Precisamente, la identidad de un pueblo consiste en la reunificación de los “lugares comunes” o rasgos diferenciales que se expresan socialmente y se afirman nacionalmente frente a otra identidad, bien por exclusión, bien por negación, o bien por coexistencia. La identidad colectiva adquiere su relevancia social como principio orientativo de la acción social, con referencia y en contraposición a otro u otros grupos.
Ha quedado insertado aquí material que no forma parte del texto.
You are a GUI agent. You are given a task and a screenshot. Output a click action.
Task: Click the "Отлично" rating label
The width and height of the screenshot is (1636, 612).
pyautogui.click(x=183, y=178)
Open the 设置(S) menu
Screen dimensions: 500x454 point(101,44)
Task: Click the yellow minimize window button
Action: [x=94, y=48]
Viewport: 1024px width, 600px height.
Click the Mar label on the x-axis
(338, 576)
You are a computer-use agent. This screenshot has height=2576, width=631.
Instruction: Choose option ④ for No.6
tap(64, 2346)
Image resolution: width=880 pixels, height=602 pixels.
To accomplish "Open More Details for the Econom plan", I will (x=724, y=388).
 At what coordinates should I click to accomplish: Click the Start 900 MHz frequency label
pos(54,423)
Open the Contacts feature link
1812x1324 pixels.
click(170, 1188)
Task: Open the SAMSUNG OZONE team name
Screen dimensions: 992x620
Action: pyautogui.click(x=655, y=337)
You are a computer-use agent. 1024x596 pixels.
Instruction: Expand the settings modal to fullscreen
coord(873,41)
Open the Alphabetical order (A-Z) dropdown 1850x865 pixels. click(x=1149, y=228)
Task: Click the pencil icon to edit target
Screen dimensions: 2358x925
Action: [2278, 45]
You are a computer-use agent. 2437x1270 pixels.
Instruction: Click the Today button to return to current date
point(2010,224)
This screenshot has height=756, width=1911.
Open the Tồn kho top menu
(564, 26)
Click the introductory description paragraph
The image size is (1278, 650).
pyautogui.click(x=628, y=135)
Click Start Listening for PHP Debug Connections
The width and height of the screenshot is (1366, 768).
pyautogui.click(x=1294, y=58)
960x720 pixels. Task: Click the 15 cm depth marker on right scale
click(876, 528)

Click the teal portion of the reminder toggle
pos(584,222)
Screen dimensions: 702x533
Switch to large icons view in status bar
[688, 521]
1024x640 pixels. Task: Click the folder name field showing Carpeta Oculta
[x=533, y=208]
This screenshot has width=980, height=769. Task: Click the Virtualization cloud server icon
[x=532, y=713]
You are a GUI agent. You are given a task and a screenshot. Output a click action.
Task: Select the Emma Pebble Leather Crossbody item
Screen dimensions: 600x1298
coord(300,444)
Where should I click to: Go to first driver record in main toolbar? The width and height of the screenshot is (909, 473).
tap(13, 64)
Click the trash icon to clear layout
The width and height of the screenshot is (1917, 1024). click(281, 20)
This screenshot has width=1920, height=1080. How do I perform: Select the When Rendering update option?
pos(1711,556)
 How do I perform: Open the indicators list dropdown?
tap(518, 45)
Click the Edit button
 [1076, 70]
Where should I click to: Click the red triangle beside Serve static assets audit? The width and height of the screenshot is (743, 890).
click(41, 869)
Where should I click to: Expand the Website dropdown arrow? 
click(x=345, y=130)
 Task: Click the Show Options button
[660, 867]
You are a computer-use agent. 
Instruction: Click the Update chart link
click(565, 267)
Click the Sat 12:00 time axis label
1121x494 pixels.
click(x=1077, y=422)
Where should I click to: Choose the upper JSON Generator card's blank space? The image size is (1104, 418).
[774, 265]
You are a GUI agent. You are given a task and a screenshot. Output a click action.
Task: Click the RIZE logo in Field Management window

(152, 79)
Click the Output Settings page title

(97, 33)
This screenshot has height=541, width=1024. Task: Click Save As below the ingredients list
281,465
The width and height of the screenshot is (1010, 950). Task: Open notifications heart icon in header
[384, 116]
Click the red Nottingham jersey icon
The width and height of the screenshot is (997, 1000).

Es el “nosotros” frente a los “otros”, o “ellos”. Los rasgos distintivos -científicamente verdaderos o falsos sobre los que se apoya la identidad y, sobre todo, su discurso racionalizador- se constituyen como diferencias, y aun cuando el propio discurso los catalogue como rasgos objetivos lo hace siempre con relación a otro grupo sobre el que predica la posesión de un rasgo diferente.
Pues bien, el núcleo fundacional de la “nación europea”, como producto de naturaleza histórica, implica el “eterno retorno al mito” (¿quizás el mito indoeuropeo?) y se manifiesta en una constante redefinición de la identidad colectiva. La “nación europea” surge en un momento determinado por evocación de un mito de naturaleza trágico-heroica (¿quizás el nacimiento de la Europa romano-germánica?) y va adquiriendo su forma a través de su respectivo ámbito histórico y de la toma de conciencia de la identidad colectiva. Esto es, la “nación europea” existe como fenómeno independiente de la voluntad humana -es algo metafísico, irracional- pero sólo alcanzará a constituirse como tal cuando el pueblo europeo adopte el espíritu de identidad formulado por una élite o intelligentsia nacional-europeísta. Y en ello estamos.